Histoire et patrimoine

Courseulles-sur-Mer est une terre marquée par son histoire riche. Avant la guerre, elle était reconnue comme une station balnéaire vivante et un pôle économique dynamique.

Les origines de la ville

L’origine de la ville de Courseulles-sur-Mer remonte à l’époque gallo-romaine. Elle était alors considérée comme un endroit stratégique du fait de sa proximité directe avec la Manche, ce qui constituait un avantage stratégique pour le commerce.

Des témoignages de l’existence de Courseulles remontant au XIIe siècle, indique quelques feux au lieu-dit les fosses Saint-Ursin, actuellement le carrefour des routes de Beny/Reviers, qui formaient le berceau de notre cité.

Aujourd’hui, Courseulles-sur-Mer constitue une petite ville régionale de plus de 4200 habitants dont l’évolution s’est faite au gré du temps, des aléas économiques et grâce entre autre, à la présence du port

D’où vient « Courseulles » ?
La dénomination « Courseulles » a évolué au fil des siècles : d’abord Cursella, Corceulle, puis Courseulla, et enfin Courseulles..


Situation géographique et population

Courseulles est la seule fenêtre sur la mer du Canton de Creully (auquel Courseulles appartenait autrefois) et cette ouverture a été un des moteurs de son évolution démographique.

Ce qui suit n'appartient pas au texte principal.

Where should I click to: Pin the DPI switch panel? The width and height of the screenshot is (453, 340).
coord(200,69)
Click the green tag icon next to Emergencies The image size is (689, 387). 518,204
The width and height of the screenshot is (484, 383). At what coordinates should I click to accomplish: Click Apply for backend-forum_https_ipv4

La situation géographique à l’embouchure de la Seulles impliquait tout naturellement une vocation maritime.

Au début du XXe siècle au recensement de 1901, Courseulles comptait 1 315 habitants. Aujourd’hui, nous en comptons plus de 4 200 habitants et quintuple sa fréquentation en période estivale.
Cette croissance constante depuis 1936, trouve en partie son explication dans une profonde évolution des mentalités, dans l’arrivée du temps de loisirs avec les congés payés et le développement des loisirs liés à la mer.


Pause Patrimoine


Seconde Guerre Mondiale

Le 6 juin 1944, la plage de Courseulles faisait partie du secteur Mike Green et Red de Juno. La prise de Juno fut assignée à la 3e Division d’infanterie canadienne commandée par le major-général Rodney Keller. Le secteur Mike devant Graye-sur-Mer et Courseulles devait être contrôlé par la 7e brigade appuyée par le 6e régiment blindé canadien (1st Hussars). Malgré la mer démontée qui interdisait une mise à l’eau aisée des chars amphibies, quelques chars des 1st Hussars purent atteindre la terre pour la 7e brigade contrairement à la situation à Bernières-sur-Mer.

Léo Gariépy

Au cours des combats, le tankiste Léo Gariépy tira sur la Kommandantur, le quartier général des communications du secteur Le Clos Charlotte. Ceux qui en sortirent les bras levés furent le premier groupe de soldats allemands à être pris vivants dans Courseulles durant l’opération Overlord. Léo Gariépy revint à Courseulles pour y finir ses jours. Léo Gariépy a été nommé Citoyen d’honneur de Courseulles et enterré en 1972 dans le Carré des Victimes Civiles au cimetière de Courseulles selon ses souhaits.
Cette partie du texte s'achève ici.